----- INFORMATION SUPPLIED

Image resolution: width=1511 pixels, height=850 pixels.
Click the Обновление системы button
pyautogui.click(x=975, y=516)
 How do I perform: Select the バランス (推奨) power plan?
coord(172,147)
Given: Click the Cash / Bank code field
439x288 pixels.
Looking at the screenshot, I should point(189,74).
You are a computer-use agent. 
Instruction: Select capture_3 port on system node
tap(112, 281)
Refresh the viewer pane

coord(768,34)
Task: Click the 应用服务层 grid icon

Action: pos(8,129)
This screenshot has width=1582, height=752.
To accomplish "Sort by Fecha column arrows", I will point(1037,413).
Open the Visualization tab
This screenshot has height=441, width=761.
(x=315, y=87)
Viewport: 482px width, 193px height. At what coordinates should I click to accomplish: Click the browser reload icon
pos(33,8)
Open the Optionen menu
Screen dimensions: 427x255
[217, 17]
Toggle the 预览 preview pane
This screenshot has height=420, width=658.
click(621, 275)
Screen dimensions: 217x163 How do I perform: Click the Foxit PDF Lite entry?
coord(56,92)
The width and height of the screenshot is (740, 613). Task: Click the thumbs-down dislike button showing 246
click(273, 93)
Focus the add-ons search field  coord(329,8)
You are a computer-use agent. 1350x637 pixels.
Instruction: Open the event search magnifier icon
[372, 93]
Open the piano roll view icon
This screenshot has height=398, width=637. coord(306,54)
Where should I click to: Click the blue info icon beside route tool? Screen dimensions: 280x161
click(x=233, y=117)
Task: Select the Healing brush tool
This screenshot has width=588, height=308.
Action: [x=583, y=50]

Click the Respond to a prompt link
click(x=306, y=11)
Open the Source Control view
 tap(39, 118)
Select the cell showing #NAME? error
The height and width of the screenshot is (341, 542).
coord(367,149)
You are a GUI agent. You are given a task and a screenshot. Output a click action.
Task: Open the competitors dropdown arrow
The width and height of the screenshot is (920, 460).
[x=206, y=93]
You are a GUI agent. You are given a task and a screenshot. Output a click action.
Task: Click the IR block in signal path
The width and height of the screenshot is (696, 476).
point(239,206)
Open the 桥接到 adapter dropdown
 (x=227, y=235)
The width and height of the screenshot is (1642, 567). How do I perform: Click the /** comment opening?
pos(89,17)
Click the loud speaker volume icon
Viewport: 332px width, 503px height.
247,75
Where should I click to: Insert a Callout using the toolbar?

----------

### WORK TO COMPLETE
Compute how many lines of the records above hold the string "agent". Give the number with no other output.

### SOLVED EXERCISE
4